• [WHAT IS BEING ASKED]:
Count the lines below that contain the word "agent", and report only that number.

(Stored items)
_ _ _
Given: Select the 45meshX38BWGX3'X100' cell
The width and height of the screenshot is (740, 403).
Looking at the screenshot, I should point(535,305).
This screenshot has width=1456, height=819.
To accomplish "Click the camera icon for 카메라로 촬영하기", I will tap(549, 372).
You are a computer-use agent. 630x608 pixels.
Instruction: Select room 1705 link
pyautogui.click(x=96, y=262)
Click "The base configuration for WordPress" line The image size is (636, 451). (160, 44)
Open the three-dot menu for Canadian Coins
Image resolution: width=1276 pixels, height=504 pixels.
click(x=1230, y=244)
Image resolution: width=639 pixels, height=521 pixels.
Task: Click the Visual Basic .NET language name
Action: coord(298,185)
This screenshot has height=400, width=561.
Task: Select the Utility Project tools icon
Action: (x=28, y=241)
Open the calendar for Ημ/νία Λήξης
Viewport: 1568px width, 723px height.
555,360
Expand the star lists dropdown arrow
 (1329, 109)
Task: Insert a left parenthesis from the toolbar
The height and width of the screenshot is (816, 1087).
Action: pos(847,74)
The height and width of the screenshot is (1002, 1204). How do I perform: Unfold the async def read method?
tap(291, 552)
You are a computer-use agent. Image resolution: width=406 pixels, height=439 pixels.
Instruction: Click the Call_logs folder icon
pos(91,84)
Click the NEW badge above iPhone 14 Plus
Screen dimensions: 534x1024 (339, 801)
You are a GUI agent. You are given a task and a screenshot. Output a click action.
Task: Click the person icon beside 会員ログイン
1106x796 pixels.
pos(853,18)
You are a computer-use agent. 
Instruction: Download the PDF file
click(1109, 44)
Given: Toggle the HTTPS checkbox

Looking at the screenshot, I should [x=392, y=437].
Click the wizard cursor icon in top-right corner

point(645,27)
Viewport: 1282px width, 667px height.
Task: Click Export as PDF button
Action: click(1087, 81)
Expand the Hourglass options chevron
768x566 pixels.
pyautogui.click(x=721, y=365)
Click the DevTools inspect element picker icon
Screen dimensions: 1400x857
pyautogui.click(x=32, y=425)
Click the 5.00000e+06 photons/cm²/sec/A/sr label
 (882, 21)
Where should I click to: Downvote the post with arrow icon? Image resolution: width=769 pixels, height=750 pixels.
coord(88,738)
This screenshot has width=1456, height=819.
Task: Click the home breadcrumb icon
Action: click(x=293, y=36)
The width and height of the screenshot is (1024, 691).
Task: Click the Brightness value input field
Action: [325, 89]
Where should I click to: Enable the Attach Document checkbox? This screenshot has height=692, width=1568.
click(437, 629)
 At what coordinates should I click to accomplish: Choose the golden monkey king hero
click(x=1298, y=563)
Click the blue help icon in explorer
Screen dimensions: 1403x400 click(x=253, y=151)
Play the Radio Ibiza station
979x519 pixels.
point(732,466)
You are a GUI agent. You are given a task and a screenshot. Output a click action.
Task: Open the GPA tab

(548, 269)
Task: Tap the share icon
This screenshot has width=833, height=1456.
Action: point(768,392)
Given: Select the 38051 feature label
_ _ _
• [SOLUTION FOR THIS EXERCISE]:
5